São Paulo – Em seu voto no julgamento do acesso da defesa do ex-presidente Luiz Inácio Lula da Silva às mensagens trocadas entre o ex-juiz Sergio Moro e procuradores da Lava Jato de Curitiba, o ministro Gilmar Mendes fez as mais pesadas críticas à força tarefa já ouvidas no Supremo Tribunal Federal (STF). Segundo o ministro, o material tem potencial de comprometer até a integridade da Procuradoria-Geral da República. “Se esses diálogos não existiram, os hackers de Araraquara são uns notáveis ficcionistas”, ironizou. “Ou nós estamos diante de uma obra ficcional fantástica que merece o Prêmio Nobel de literatura, ou estamos diante do maior escândalo judicial da história da humanidade.”

Por maioria de 4 a 1 (leia aqui), a Segunda Turma do STF manteve a liminar que permite à defesa de Lula o acesso irrestrito aos diálogos. A Receita Federal (RF), usada pela “República de Curitiba” para perseguir alvos, se tornou “um braço da Stasi brasileira”, disse Gilmar, em referência à polícia secreta da República Democrática Alemã (RDA), a Alemanha Oriental, no período da Cortina de Ferro.

“Este modelo de estado totalitário que se desenhou teve a complacência da mídia”, disse Gilmar. Também foi mencionado pelo ministro a questão das prisões preventivas, não só usadas abusivamente pela Lava Jato como também utilizadas como chantagem contra os réus. “Quero que fique muito claro o que estamos discutindo e o que ocorreu no Brasil. Porque agora já não é mais apenas o julgamento de um caso (o de Lula). Vamos ser julgados nisso aqui é pela História. Se formos cúmplices deste tipo de situação, nós montamos um modelo totalitário”, disse.

“Obra de ficção?”

O ministro afirmou que o “legado jurídico da República de Curitiba envergonha os sistemas totalitários”, os quais, de acordo com ele, “não tiveram tanta criatividade”. Para Gilmar, presidente da Segunda Turma do STF, o conteúdo até agora revelado entre procuradores, como Deltan Dallagnol, e Moro, constituem algo “chocante, constrangedor”. “A não ser que se prove que isso não existiu, que é obra de um ficcionista. Estamos diante de uma obra de ficção? Então que se prove”, aconselhou.

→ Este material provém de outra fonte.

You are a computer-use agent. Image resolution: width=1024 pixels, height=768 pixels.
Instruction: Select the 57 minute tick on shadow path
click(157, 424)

Gilmar Mendes citou o uso da Receita Federal no aparato da Lava Jato, mencionando acordos ilegais feitos com Roberto Leonel de Oliveira Lima, chefe do Escritório de Pesquisa e Investigação na 9ª Região Fiscal. Leonel teria sido posteriormente “premiado” por Moro, quando o ex-juiz se tornou ministro da Justiça de Jair Bolsonaro, ao ser designado para chefiar o Conselho de Controle de Atividades Financeiras (Coaf).  

“Verdadeiro homem da Stasi”

Os procuradores da Lava Jato faziam uso de um esquema clandestino com a Receita pelo qual quebravam o sigilo de pessoas que perseguiam. Até mesmo ministros do Superior Tribunal de Justiça foram seus alvos. Segundo Gilmar, Leonel se tornou “um verdadeiro homem da Stasi na Receita Federal”. “A Receita Federal é outro capítulo que está sendo revelado. Usada para o fim de fazer investigação à sorrelfa.” O jornalista Glenn Greeenwald, do The Intercept Brasil, foi um dos alvos do esquema de investigação da Receita.

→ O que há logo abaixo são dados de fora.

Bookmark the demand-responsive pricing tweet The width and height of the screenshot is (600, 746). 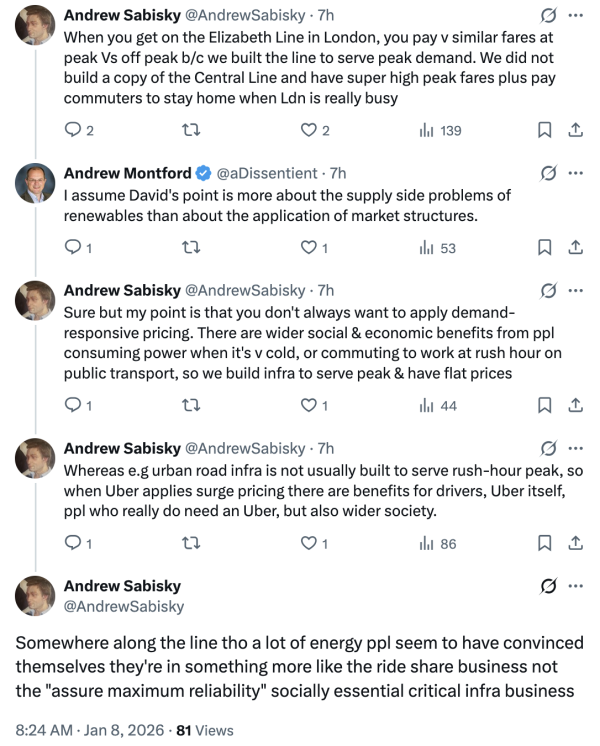click(x=544, y=404)
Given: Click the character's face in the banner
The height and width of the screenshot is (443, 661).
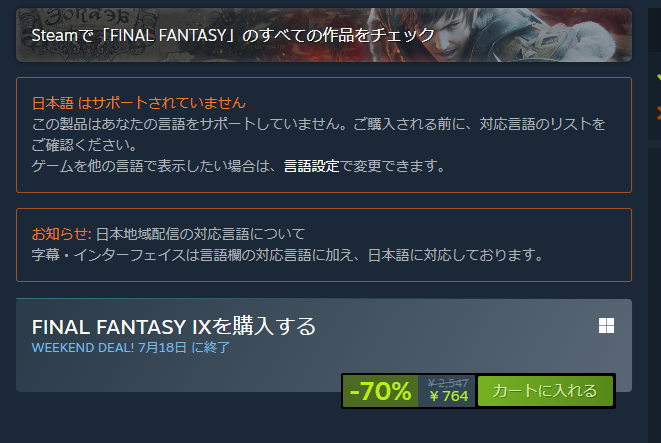Looking at the screenshot, I should (x=449, y=32).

Assim como a ministra Cármen Lúcia (leia aqui), Gilmar Mendes dirigiu palavras duras à subprocuradora Claudia Lima Marques, que defendeu os procuradores da Lava Jato. “É o futuro da procuradoria que está em jogo, a serem verdade essas mensagens”, disse o ministro, que acusou os métodos da força tarefa de se assemelharem à tortura.